The Greater Toronto Airports Authority is expected to announce Tuesday that a six-hectare site across from Terminal 3 is available for an estimated $300 million development, the Toronto Star reports.
The site, which is now a parking lot, could hold a 400-room hotel, conference centre, retail stores and two office buildings, the Star reports.
"We think it's pretty exciting that we have the opportunity to build a commercial development there," Howard Bohan, the GTAA's director of properties and concessions, told the newspaper.
Bohan said the project is a first for a Canadian airport authority. The plan is to maximum revenue.
"We are taking a look at all the lands that we have to see how we can put them to use to drive additional revenue," Bohan said.
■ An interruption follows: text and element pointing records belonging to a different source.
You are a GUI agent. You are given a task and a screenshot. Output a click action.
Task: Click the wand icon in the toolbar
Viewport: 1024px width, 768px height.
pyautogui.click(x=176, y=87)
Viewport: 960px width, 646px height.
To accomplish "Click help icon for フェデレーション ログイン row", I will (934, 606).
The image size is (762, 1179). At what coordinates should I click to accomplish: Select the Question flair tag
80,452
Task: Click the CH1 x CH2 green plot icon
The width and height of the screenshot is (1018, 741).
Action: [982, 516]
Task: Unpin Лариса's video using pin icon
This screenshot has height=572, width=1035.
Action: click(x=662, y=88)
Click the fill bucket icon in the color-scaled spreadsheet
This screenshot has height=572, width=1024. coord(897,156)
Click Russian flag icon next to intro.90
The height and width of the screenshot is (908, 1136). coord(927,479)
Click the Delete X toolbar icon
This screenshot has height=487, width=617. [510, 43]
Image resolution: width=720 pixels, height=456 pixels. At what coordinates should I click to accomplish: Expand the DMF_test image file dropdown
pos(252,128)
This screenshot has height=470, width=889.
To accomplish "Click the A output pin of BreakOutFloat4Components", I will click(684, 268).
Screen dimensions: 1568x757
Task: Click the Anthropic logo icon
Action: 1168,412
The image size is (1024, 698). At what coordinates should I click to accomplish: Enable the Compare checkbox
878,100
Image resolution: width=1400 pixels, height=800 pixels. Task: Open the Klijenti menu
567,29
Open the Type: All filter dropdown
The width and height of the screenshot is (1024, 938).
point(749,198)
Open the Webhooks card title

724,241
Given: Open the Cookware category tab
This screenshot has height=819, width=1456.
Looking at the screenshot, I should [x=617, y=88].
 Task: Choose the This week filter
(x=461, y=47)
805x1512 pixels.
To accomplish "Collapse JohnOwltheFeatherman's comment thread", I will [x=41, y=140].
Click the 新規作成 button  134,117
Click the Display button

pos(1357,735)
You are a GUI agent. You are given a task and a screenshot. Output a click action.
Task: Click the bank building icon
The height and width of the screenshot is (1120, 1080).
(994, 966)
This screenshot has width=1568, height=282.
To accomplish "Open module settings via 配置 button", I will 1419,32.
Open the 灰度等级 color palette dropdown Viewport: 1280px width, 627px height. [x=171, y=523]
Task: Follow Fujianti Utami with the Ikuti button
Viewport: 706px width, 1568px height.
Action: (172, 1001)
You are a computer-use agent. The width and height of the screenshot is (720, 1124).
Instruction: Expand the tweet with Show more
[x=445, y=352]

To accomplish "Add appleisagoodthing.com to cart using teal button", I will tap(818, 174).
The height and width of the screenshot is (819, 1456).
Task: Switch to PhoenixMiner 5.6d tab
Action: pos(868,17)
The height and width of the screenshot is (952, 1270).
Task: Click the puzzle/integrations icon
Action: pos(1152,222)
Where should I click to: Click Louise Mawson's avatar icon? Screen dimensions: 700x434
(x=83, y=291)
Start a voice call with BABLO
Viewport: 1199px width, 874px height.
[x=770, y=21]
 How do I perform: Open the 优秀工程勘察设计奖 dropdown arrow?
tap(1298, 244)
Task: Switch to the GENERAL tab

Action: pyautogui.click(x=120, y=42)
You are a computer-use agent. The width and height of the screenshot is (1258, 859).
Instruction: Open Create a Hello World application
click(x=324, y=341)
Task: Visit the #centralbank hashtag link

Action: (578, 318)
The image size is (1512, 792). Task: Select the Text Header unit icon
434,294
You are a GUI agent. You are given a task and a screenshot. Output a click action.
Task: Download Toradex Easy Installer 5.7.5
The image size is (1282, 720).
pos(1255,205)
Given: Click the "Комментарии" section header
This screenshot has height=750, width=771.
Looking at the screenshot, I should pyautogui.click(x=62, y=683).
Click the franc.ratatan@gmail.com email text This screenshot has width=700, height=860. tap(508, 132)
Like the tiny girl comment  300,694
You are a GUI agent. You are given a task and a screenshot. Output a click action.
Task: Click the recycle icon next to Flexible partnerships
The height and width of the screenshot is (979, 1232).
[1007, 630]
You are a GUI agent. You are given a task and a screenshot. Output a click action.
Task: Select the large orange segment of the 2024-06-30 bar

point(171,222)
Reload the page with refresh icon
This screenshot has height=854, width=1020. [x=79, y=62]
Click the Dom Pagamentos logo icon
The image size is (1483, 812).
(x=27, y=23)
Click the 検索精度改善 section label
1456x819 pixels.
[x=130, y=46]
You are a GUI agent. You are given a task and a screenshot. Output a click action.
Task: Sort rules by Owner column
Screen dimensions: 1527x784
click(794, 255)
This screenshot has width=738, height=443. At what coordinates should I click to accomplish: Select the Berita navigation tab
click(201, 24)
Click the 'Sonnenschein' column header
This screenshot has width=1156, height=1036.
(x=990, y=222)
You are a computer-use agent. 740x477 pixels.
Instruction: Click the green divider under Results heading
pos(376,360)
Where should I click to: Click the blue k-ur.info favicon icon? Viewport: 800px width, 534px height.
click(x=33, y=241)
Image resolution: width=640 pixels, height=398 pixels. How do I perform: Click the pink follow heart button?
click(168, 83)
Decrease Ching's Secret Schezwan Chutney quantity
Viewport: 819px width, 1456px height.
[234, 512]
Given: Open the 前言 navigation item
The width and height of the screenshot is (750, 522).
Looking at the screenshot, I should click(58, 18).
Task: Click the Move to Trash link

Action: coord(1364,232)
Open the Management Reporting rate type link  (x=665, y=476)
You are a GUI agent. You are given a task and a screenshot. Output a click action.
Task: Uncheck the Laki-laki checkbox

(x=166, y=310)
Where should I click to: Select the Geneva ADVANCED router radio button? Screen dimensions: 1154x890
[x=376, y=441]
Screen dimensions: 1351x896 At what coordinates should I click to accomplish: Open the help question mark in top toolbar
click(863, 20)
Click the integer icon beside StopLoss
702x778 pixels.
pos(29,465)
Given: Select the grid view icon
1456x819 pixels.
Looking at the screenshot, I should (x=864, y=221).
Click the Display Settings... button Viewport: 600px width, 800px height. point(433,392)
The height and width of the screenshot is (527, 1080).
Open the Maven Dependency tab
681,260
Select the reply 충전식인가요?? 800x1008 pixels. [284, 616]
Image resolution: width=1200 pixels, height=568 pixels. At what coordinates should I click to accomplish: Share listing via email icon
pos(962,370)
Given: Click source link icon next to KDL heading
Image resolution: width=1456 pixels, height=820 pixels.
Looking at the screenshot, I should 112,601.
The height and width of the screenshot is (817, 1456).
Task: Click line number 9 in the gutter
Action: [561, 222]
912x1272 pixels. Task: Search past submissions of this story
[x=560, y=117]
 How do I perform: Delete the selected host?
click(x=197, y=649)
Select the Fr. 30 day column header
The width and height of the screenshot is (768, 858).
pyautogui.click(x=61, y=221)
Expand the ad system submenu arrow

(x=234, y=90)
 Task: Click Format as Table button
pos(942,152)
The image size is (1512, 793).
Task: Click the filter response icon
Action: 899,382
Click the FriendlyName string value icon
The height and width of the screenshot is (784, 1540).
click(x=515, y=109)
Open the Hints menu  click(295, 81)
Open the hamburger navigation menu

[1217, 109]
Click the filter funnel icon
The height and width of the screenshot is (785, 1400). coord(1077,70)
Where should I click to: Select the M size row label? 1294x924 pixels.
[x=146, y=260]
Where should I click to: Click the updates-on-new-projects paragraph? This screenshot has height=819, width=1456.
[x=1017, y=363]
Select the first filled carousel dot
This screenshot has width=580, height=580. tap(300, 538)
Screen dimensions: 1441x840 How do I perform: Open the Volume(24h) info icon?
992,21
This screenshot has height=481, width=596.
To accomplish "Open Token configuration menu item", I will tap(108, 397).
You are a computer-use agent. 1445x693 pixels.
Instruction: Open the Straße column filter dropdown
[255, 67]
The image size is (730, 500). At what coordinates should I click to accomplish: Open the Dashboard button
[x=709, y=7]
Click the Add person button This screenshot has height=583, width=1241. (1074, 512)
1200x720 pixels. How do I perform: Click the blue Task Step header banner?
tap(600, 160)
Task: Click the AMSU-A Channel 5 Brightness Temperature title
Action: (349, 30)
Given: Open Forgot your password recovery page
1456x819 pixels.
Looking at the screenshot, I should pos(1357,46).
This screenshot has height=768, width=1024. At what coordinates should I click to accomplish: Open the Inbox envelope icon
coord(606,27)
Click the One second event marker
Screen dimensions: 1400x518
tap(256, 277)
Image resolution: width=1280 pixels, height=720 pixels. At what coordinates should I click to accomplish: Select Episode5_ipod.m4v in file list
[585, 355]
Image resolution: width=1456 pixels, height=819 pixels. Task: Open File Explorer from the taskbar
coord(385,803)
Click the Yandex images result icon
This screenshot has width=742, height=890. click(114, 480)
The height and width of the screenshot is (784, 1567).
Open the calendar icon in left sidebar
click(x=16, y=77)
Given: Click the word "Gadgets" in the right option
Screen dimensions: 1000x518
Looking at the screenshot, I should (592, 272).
The GTAA, which manages 1,820 hectares of airport lands and 733,000 square feet of space at Pearson, would not say how much landing fees could be reduced if land is leased out.
"There's no doubt we're an expensive airport," Bohan said. "But it's hard to say how much fees can be reduced. It would really depend on the proposals that we get."
Airlines are charged fees to use the airport, which are then passed on to consumers.
Pearson charges US$10,986 for a Boeing 747-400 to land, while New York's LaGuardia charges 5,031, the Star reports.
The GTAA raised its airport improvement fee from $15 to $20 per passenger at the beginning of the year to pay for its $4.4 billion redevelopment program.
The GTAA's board also approved a 1.45 per cent increase in landing fees for this year, the Star reports.
The fees cover airport improvements, which the GTAA has argued were needed to make Toronto competitive internationally.
Air Canada, a frequent critic of the GTAA, has called the airport improvement fee increase "completely unreasonable."
Other airlines said they have cut landings at Pearson because of expensive fees, the Star reports.
The land in question would be leased on a long-term basis likely starting at 50 years with an option to renew, said Sheila Botting, senior managing director for Cushman & Wakefield Lepage Inc.
"There is currently a shortage of land in the area, so we think this will be well received by developers," Botting told the Star.